Porosity in siliciclastic reservoirs are partially compacted reflections of primary porosity and with magnitudes controlled mainly by :
Magnitude and uniformity of original grain size: Uniformity, or sorting, is the degree of gradation of grain sizes in a sample. Sorting in a siliciclastic depends on at least four major factors: size range of material at deposition, type of depositional setting, current authigenic character, and the geometry of the depositional environment. If small particles of silt or clay are mixed with larger sand grains, the effective (intercommunicating) porosity will be considerably reduced, as shown in Figure 1. A reservoir sand with a significant clay content is referred to as dirty or shaley and such dirty sands are less reliably modelled by the unmodified application of Archies Law when calculating water saturation. The multiple porosity types present in most carbonate reservoirs make a simple application Archies Law even more tenuous.
1. Compaction and reservoir. A) Contrasting compaction processes that explain porosity loss with increasing burial depth sandstone and shale. B) Shale porosity loss with increasing depth largely due to for compactional dewatering.
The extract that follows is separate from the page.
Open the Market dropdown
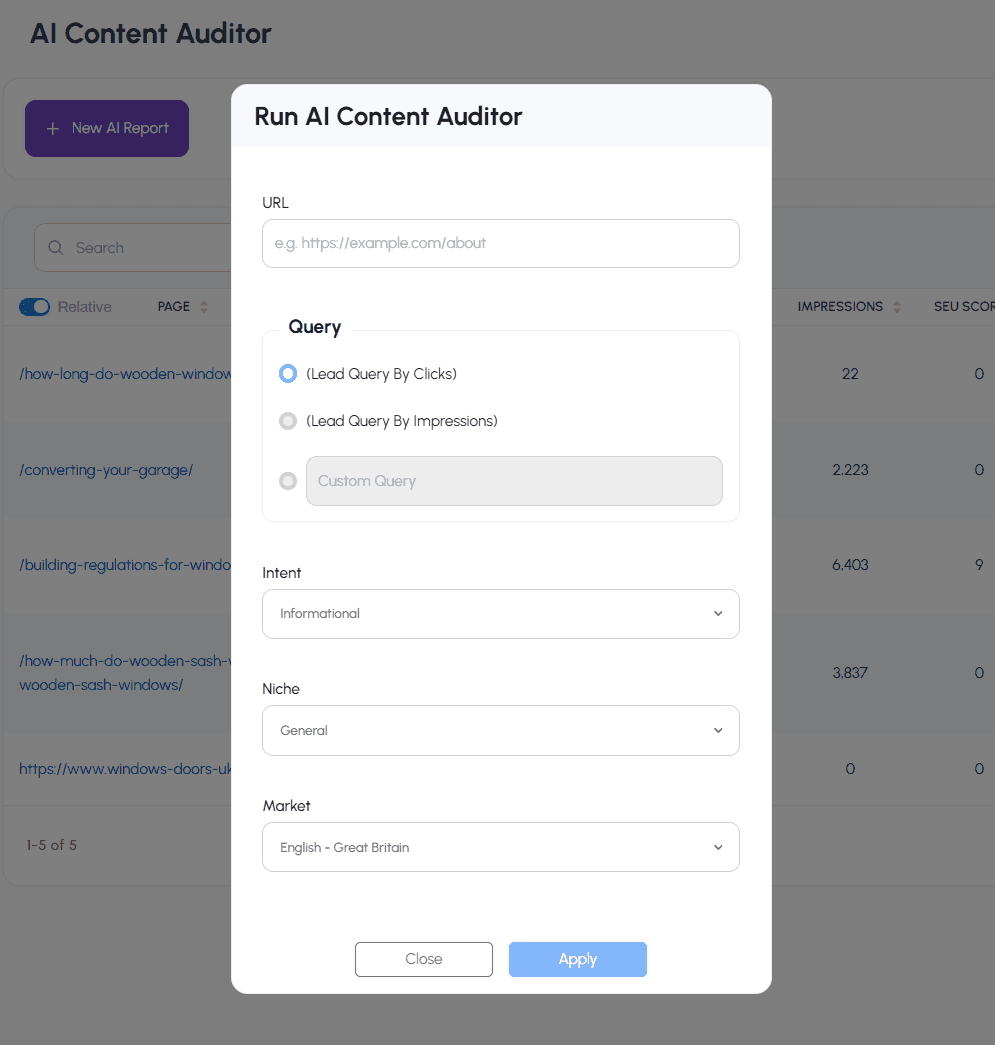 click(x=500, y=847)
As a general rule, we assume sandstone reservoir quality is tied to a combination of:
• Degree of cementation or consolidation: Highly cemented sandstones tend to have low porosities, whereas the soft, poorly-indurated rocks tend to have high porosities. Cementation in sandstone takes place both at the time of lithification and during rock alteration by circulating groundwater. The process is essentially that of filling void spaces with mineral material, which reduce porosity. Cementing materials include calcium carbonate, magnesium carbonate, iron carbonate, iron sulphides, limonite, hematite, dolomite calcium sulphate, clays, and many other materials, including any combination of these materials.
• Amount of compaction during and after deposition: Compaction tends to lose voids and squeeze fluid out, bringing the mineral particles close together, especially the finer-grained sedimentary rocks (Figure 1). Compaction in a sandstone reservoir is often the most critical mechanism driving porosity loss with increasing depth of the reservoir. Compaction in a sand is dominated by physical or mechanical breakage at shallower depths, while chemical or pressure solution becomes more prominent at greater depths. Expulsion of fluids by compaction at an increased burial temperature is the underlying mechanism for primary migration of petroleum from the shaley source rocks to reservoir rocks. Whereas compaction is a critical lithifying process in claystones, shales, and fine-grained carbonate rocks, it isn't very important in closely-packed sandstones or conglomerates. Generally, porosity is reduced in deeper, older rocks.
• Degree of packing: With increasing overburden pressure, poorly sorted angular sand grains show a progressive change from random packing to a closer packing. Some crushing and plastic deformation of the sand particles occurs. Likewise, the degree of packing (sheet rotation) in a shale framework comes to dominate at depth (Figure 1).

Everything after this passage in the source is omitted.